> [Texte à lire]
========

Monsieur le président, madame la ministre, monsieur le ministre, mes chers collègues, avant toute chose, permettez-moi de remercier, au nom des membres du groupe CRC-SPG, l’ensemble des personnels du Sénat, administrateurs et fonctionnaires, qui, par leur disponibilité, ont permis que les débats qui nous ont occupés se déroulent dans les meilleures conditions.
Mes chers collègues, les débats budgétaires sont toujours complexes et s’apparentent parfois à des pièces de théâtre où les rôles sont relativement bien partagés, mais il s’agit d’abord et avant tout de débats profondément politiques.
Je serais presque tenté de dire que la controverse politique est peut-être la seule chose qui nous reste, à défaut de voir le contenu de la loi de finances évoluer de manière significative au fil des discussions.
Quand nous examinons le budget, nous prenons date plus que nous n’agissons sur le présent, et l’opinion publique est le témoin de nos controverses politiques et idéologiques.
Idéologie pour idéologie, monsieur le rapporteur général, votre discours pathétique sur les malheurs des petits porteurs que la chute des cours de Bourse a conduits à vendre leurs actions en est une parfaite illustration. Vous n’avez jamais réussi, ni vous ni la majorité, à nous faire comprendre qui étaient ces petits porteurs !
M. Philippe Marini, rapporteur général. Je vous en ferai rencontrer !
M. Thierry Foucaud. Et pourquoi n’avez-vous pas pu le faire ? Tout simplement parce que notre pays compte 5 millions d’actionnaires et que votre amendement ne paraissait devoir en intéresser que 100 000 ou 150 000, soit 2 % à 3 % des actionnaires,...
M. Philippe Marini, rapporteur général. C’est bien ce que je disais !

========

> [Données extraites]
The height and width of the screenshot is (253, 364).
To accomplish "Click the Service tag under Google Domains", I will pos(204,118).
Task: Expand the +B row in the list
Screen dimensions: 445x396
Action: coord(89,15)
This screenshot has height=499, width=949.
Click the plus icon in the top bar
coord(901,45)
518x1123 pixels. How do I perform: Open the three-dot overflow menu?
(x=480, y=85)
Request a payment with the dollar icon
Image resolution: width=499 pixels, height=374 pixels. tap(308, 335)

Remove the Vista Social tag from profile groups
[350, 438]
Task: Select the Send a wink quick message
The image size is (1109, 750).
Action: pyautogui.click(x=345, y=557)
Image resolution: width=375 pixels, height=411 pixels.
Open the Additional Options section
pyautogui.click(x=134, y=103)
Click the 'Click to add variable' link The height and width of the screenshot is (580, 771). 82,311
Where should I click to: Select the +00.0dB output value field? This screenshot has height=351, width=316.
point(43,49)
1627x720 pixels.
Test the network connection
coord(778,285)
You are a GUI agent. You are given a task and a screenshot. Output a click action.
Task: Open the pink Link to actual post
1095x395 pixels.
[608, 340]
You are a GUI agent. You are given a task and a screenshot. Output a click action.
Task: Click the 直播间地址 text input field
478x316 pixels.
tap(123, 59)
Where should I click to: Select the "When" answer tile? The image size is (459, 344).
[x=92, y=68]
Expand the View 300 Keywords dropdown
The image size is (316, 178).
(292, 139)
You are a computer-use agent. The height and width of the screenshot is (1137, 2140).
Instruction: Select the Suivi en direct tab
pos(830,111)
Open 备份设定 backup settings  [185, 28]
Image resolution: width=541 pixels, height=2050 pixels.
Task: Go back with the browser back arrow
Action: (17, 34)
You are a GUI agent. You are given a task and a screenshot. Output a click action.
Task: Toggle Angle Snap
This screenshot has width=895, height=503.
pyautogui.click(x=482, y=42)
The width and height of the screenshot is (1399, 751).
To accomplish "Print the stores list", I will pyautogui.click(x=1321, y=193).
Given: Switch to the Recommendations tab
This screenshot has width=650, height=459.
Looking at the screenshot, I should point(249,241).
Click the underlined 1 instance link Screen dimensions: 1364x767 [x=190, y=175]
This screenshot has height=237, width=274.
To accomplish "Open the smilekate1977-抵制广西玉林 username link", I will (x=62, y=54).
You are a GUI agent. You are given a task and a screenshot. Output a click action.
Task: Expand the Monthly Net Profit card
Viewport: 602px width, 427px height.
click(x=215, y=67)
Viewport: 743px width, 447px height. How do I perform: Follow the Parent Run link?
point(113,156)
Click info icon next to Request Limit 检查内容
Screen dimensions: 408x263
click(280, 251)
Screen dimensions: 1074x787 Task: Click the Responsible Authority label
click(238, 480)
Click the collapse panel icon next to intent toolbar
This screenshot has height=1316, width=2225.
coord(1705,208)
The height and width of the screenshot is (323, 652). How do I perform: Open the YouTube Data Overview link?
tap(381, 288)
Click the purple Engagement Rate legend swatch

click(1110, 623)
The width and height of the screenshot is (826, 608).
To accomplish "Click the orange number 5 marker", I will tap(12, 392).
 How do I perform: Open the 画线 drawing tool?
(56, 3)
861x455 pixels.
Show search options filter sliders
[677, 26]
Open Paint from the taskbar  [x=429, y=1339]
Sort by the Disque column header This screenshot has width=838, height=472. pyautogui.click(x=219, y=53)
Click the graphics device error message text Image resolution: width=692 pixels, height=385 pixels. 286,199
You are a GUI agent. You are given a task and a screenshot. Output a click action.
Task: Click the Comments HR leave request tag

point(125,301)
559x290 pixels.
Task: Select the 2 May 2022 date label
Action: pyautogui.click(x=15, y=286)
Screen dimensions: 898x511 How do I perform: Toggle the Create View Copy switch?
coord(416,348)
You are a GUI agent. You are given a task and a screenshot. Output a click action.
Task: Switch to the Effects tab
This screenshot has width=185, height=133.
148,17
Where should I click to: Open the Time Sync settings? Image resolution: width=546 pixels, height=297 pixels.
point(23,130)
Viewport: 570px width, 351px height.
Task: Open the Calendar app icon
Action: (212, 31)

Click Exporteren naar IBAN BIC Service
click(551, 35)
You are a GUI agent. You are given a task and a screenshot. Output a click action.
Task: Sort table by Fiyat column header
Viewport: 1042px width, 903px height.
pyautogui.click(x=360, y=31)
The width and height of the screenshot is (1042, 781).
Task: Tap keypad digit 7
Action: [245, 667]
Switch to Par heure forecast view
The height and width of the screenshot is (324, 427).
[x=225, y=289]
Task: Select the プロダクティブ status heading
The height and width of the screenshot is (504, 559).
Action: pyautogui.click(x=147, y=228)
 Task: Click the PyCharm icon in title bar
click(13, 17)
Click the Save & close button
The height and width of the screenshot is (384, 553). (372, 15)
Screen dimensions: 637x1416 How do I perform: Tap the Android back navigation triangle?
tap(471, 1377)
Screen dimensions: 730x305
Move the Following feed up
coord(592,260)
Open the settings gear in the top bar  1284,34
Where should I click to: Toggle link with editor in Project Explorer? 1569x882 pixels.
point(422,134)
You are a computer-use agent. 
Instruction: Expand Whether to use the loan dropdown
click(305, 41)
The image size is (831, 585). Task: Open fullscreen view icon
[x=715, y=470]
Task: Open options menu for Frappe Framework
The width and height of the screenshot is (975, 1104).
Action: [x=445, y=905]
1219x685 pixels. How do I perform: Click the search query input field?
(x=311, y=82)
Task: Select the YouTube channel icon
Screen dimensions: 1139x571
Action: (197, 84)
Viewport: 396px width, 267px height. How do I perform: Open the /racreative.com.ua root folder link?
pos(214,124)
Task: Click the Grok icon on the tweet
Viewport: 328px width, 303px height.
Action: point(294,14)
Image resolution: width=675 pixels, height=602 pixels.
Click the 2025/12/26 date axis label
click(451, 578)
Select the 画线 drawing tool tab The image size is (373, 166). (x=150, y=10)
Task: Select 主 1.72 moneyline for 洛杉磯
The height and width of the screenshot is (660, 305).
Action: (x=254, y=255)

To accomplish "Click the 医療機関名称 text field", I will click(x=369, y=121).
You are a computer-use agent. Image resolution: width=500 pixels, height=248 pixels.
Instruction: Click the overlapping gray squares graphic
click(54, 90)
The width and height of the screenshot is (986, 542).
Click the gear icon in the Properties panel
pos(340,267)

========

> [À faire]
1. Quels nombres et pourcentages figurent dans la réplique du texte à lire qui commence par « Et pourquoi n’avez-vous pas pu le faire ? » ?
2. Recopiez le passage du texte à lire situé entre « Je serais presque » et « petits porteurs ! », ces deux bornes comprises.

> [Réponses]
1. 5 millions, 100 000, 150 000, 2 %, 3 %

2.
Je serais presque tenté de dire que la controverse politique est peut-être la seule chose qui nous reste, à défaut de voir le contenu de la loi de finances évoluer de manière significative au fil des discussions.
Quand nous examinons le budget, nous prenons date plus que nous n’agissons sur le présent, et l’opinion publique est le témoin de nos controverses politiques et idéologiques.
Idéologie pour idéologie, monsieur le rapporteur général, votre discours pathétique sur les malheurs des petits porteurs que la chute des cours de Bourse a conduits à vendre leurs actions en est une parfaite illustration. Vous n’avez jamais réussi, ni vous ni la majorité, à nous faire comprendre qui étaient ces petits porteurs !